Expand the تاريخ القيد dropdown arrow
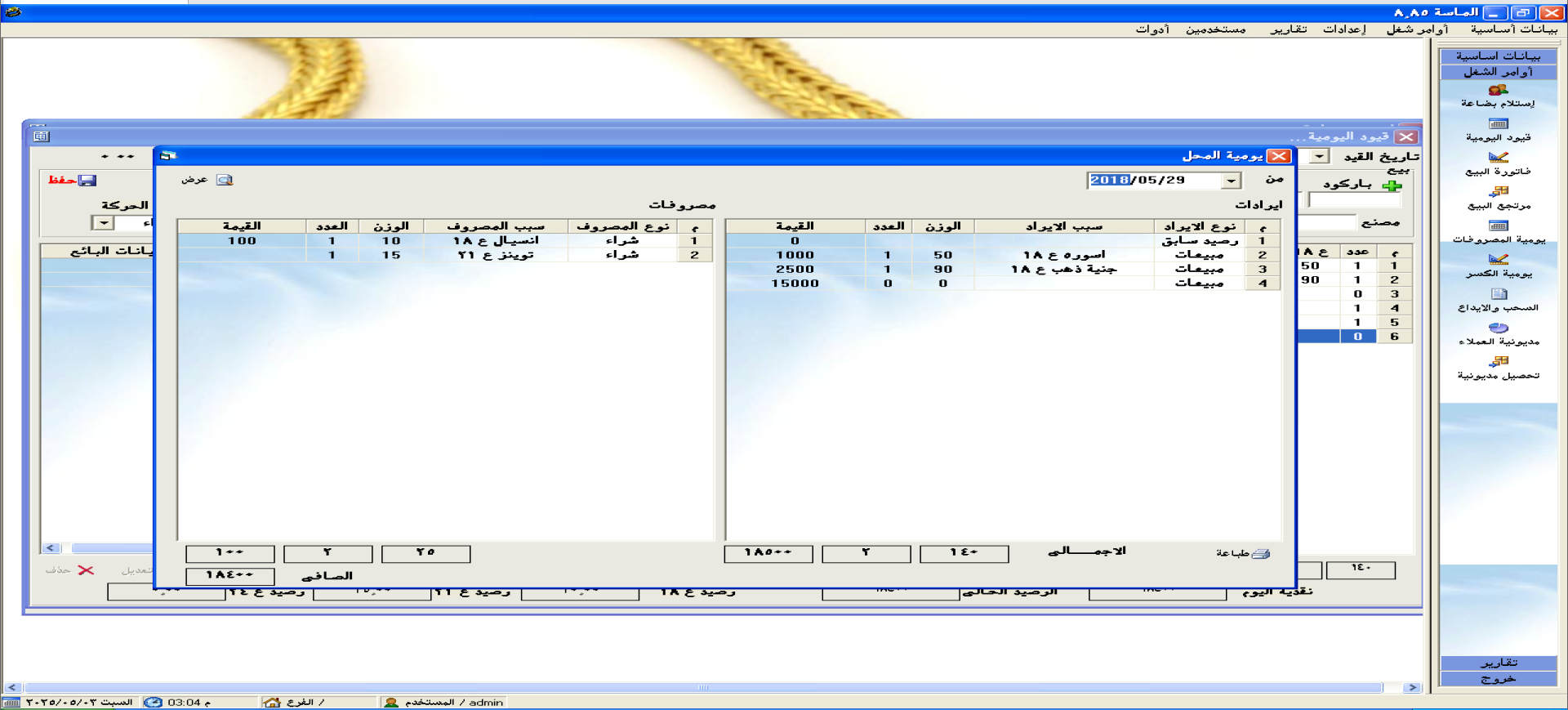The width and height of the screenshot is (1568, 710). coord(1320,156)
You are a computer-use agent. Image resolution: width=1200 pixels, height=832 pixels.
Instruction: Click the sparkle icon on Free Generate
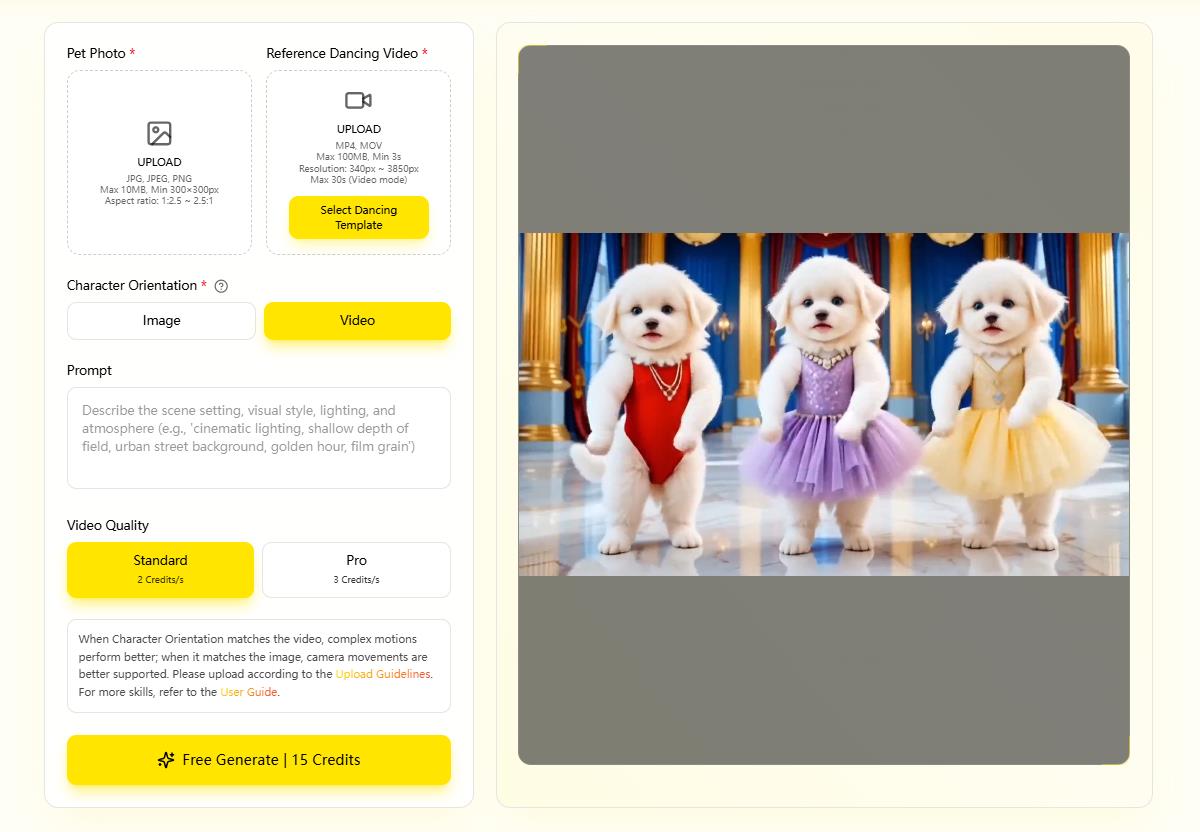166,760
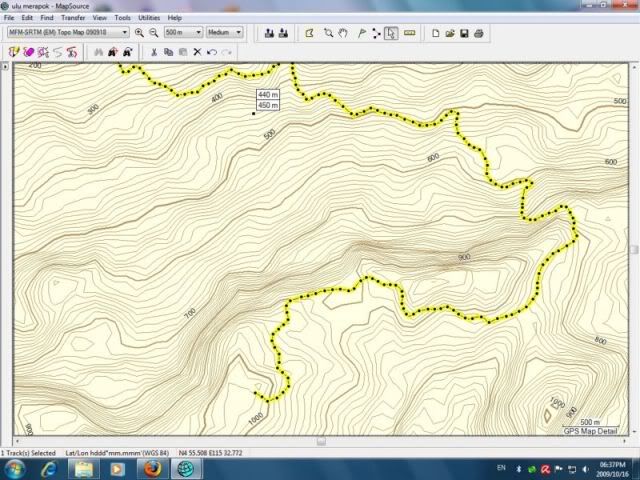Click the Delete X icon
The image size is (640, 480).
[197, 52]
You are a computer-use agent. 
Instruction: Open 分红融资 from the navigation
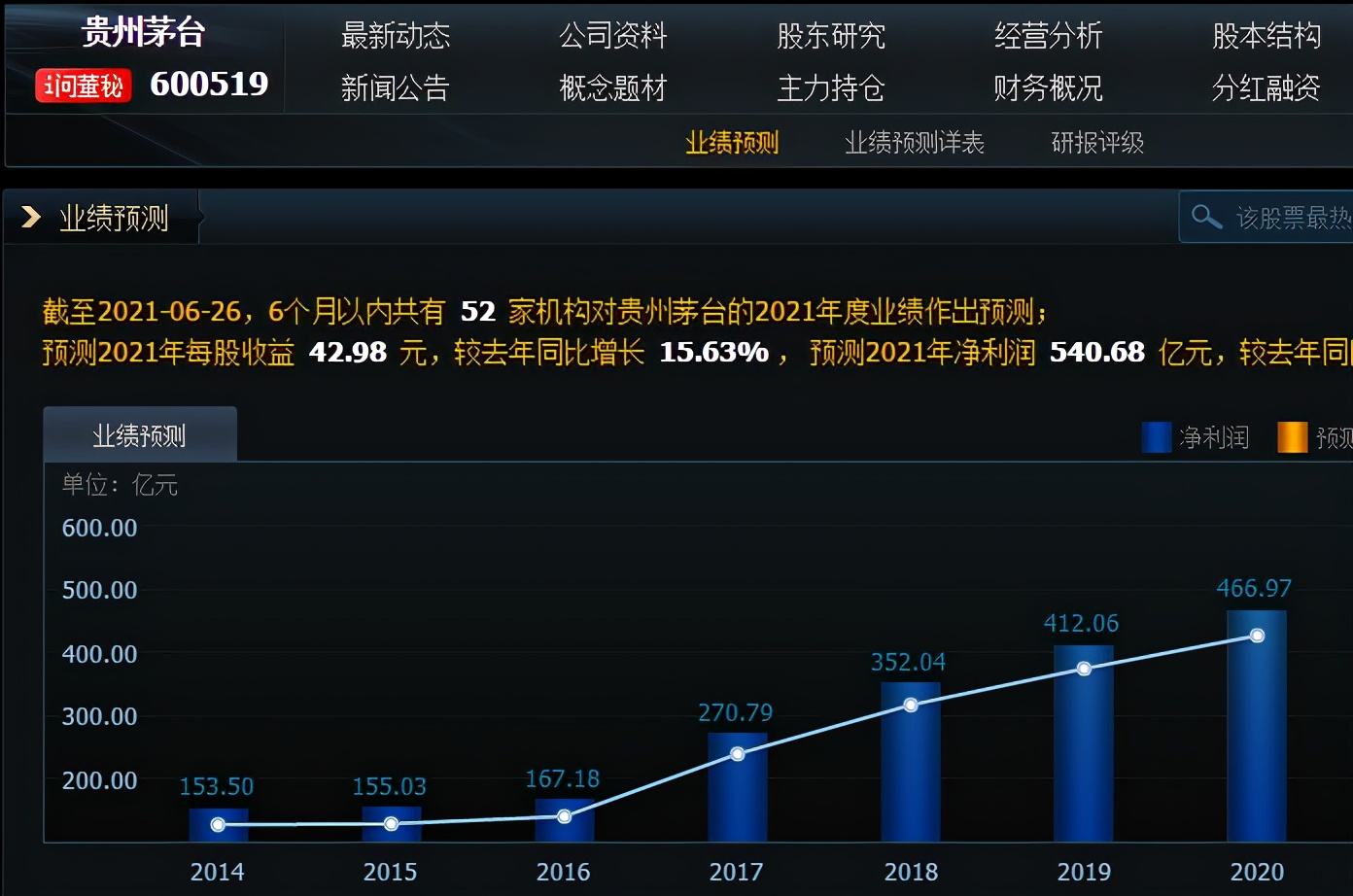1263,87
______________________________
WHAT TO DO - The reply should be nothing but the number of lines in the entries that include "agent".

RESPONSE FOR THIS EXERCISE - 2